Selected excerpt:
=== Section Start ===

Written by Genesis Recovery

Abusing drugs and alcohol can have a detrimental impact on your mind, emotions, relationships, and overall well-being. Even misusing legal prescription drugs can cause cognitive impairment and mental health challenges such as anxiety or depression. But abusing substances doesn’t just affect your mind. Addiction also weakens the physical body. Using toxic substances like addictive drugs gradually destroys vital systems. When this happens, the body operates less effectively, which in turn, makes you more vulnerable to illness, infection, and disease.

How Addiction Weakens The Body

In the simplest terms, addiction is a strong compulsion to get and use substances despite undesirable and dangerous consequences. In Drugs, Brain, and Behavior: The Science of Addiction, substance abuse is defined as “a medical disorder that affects the brain and changes behavior.” Severe substance use disorder happens when using addictive substances becomes an uncontrollable habit that hurts your day-to-day life. Often, this compulsion causes struggles at work, home, or school, as well as relationship conflicts and legal or financial problems.

Substance abuse can also cause a wide range of short- and long-term health effects. Though the impact of addiction can vary depending on the type, quantity, and frequency of your use, any type of substance addiction can impact almost every organ in the human body.

Addiction weakens the body by:

  • Dismantling the immune system, which increases the risk of illness and infection. Chronic substance abuse lowers the body’s normal defense responses. This means that people living with addiction are typically less equipped to fight off infection. Different substances impair the immune system in different ways. Alcohol, for example, decreases the functionality of the liver and pancreas, allowing toxins to diminish the immune system. Smoking crack and cocaine damages mucous membranes in the nose, throat, and lungs, reducing the immune system’s response to lung infections. Similarly, marijuana reduces the body’s ability to resist viruses, bacteria, fungi, and protozoa. Injecting drugs into the veins and sharing needles increases the risk of viral infections like HIV and hepatitis B or C.

=== Section End ===

Task requirements:
#1 Answer these questions from the article on how addiction weakens the body:
(a) Which two mental health challenges does it name as possible results of misusing legal prescription drugs?
(b) How does it quote Drugs, Brain, and Behavior: The Science of Addiction as defining substance abuse?
(c) Which two organs does it say alcohol makes less functional?
#2 Rewrite the passage of the article on how addiction weakens the body that starts at "In the simplest" and ends at "the human body.", replacing "compulsion" with "urge".

Supplied material:

=== Section Start ===

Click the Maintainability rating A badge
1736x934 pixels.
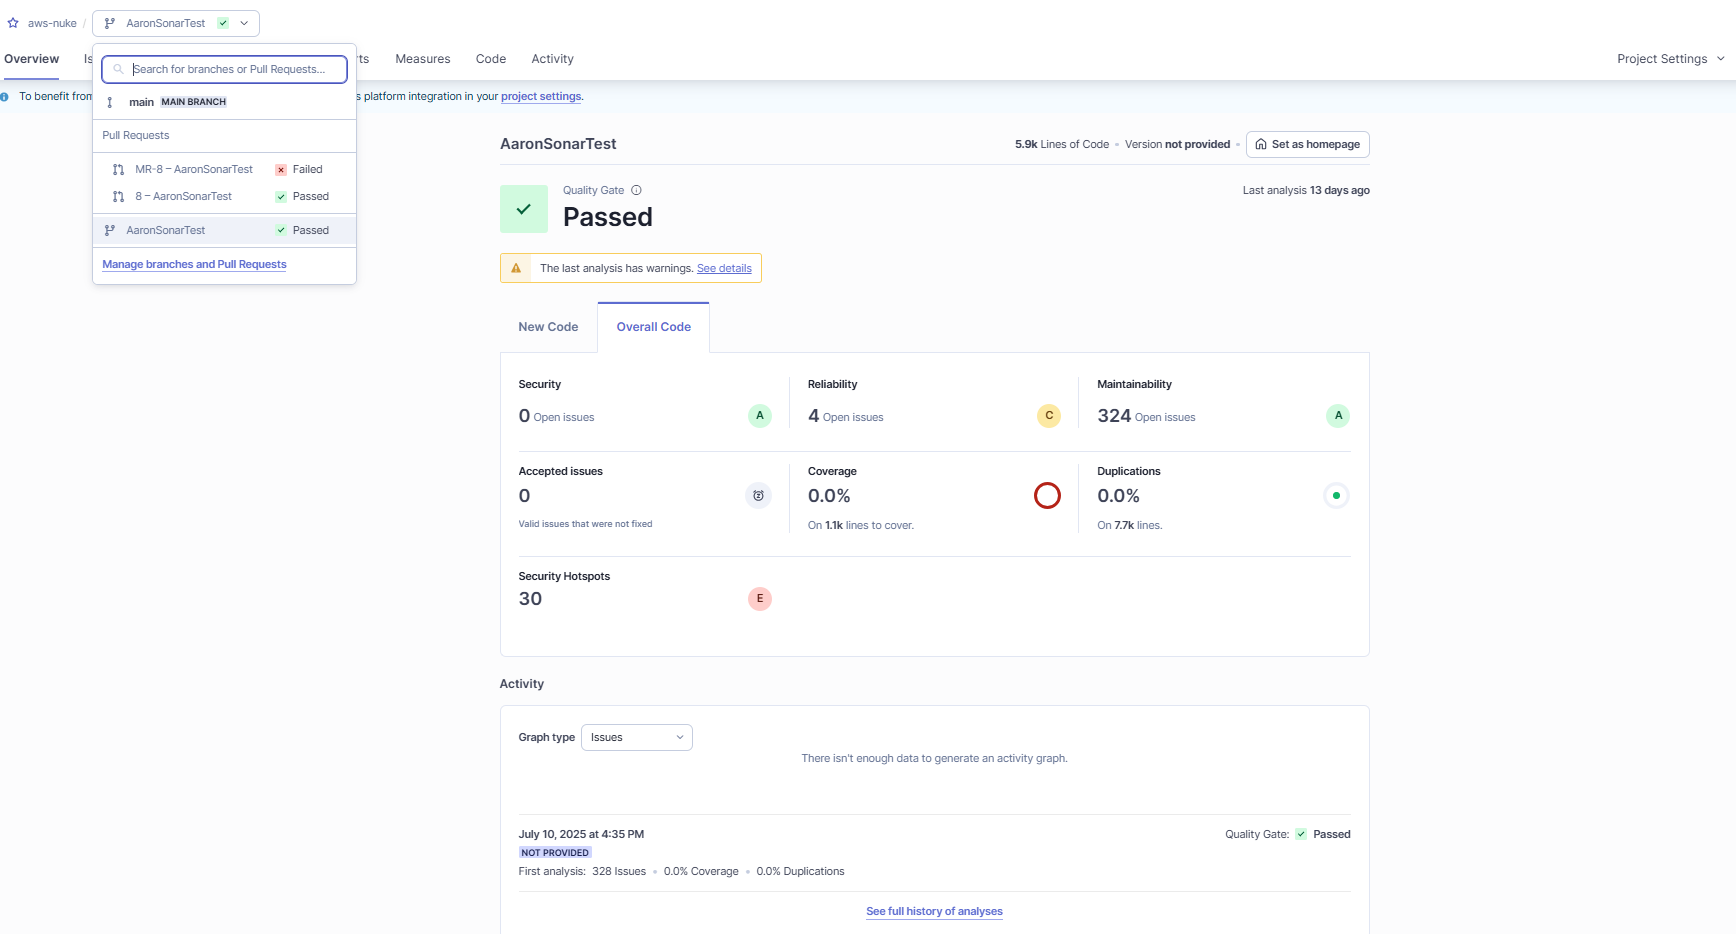point(1338,416)
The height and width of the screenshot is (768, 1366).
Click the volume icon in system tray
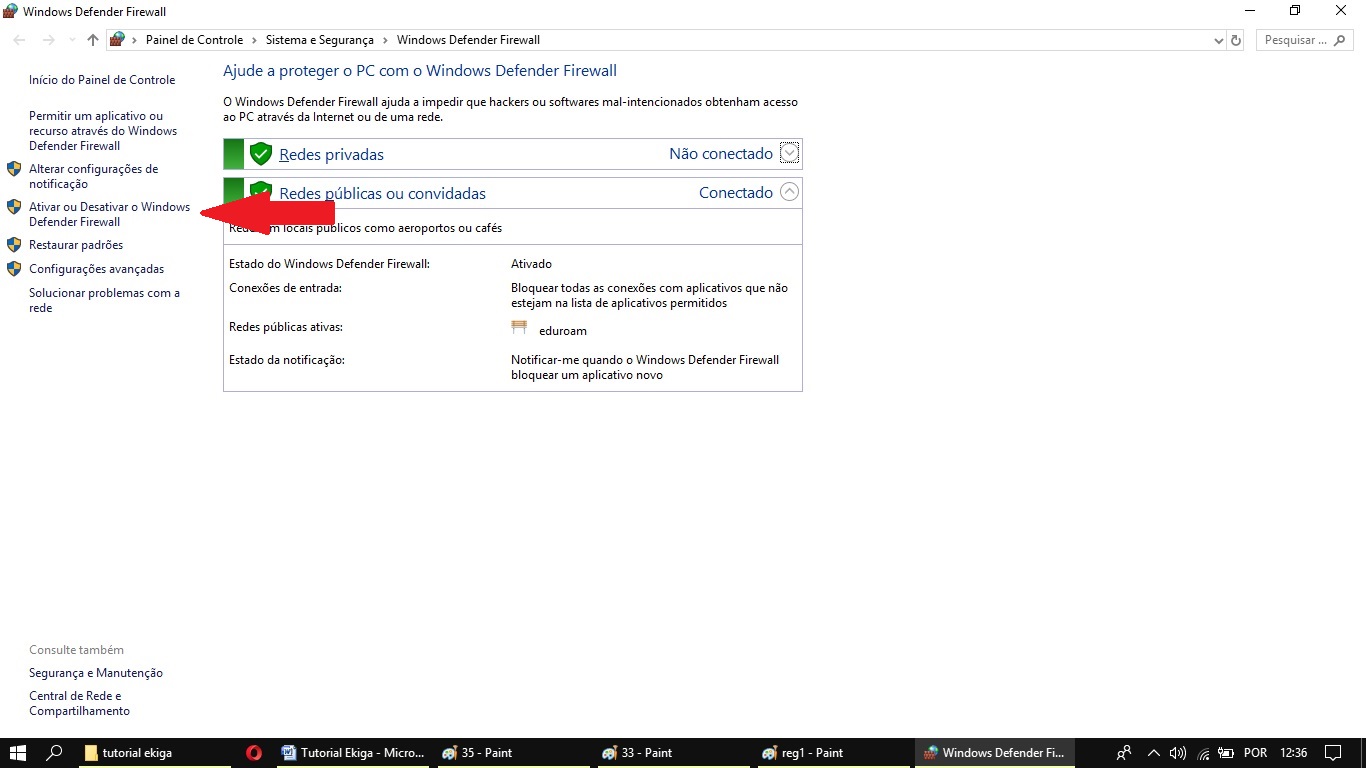(x=1177, y=753)
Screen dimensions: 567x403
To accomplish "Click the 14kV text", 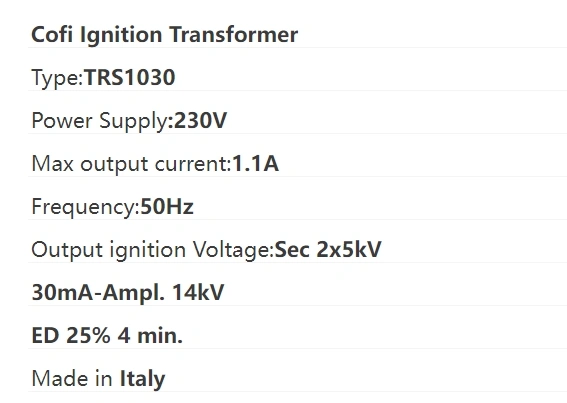I will [198, 292].
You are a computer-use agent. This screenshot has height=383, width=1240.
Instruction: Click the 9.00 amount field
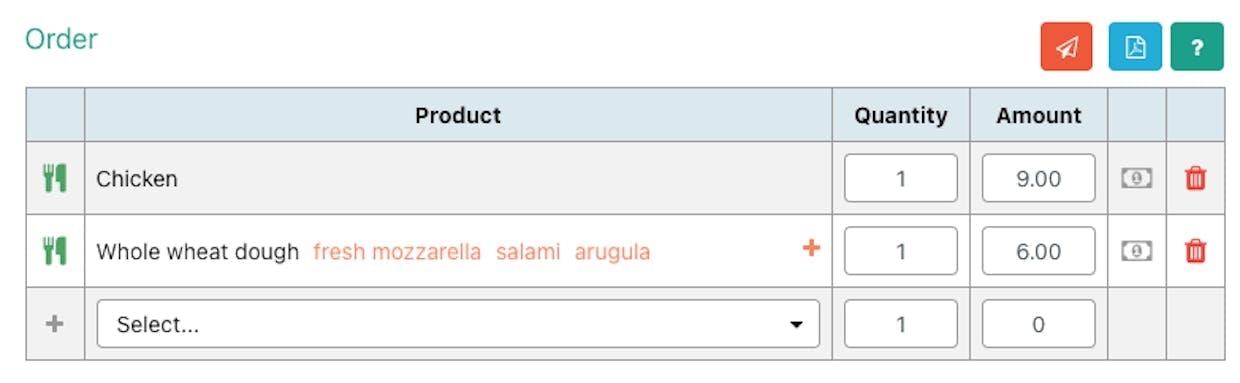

=== Section End ===

Answers given:
#1
(a) Anxiety and depression.
(b) As "a medical disorder that affects the brain and changes behavior."
(c) The liver and the pancreas.

#2
In the simplest terms, addiction is a strong urge to get and use substances despite undesirable and dangerous consequences. In Drugs, Brain, and Behavior: The Science of Addiction, substance abuse is defined as “a medical disorder that affects the brain and changes behavior.” Severe substance use disorder happens when using addictive substances becomes an uncontrollable habit that hurts your day-to-day life. Often, this urge causes struggles at work, home, or school, as well as relationship conflicts and legal or financial problems.

Substance abuse can also cause a wide range of short- and long-term health effects. Though the impact of addiction can vary depending on the type, quantity, and frequency of your use, any type of substance addiction can impact almost every organ in the human body.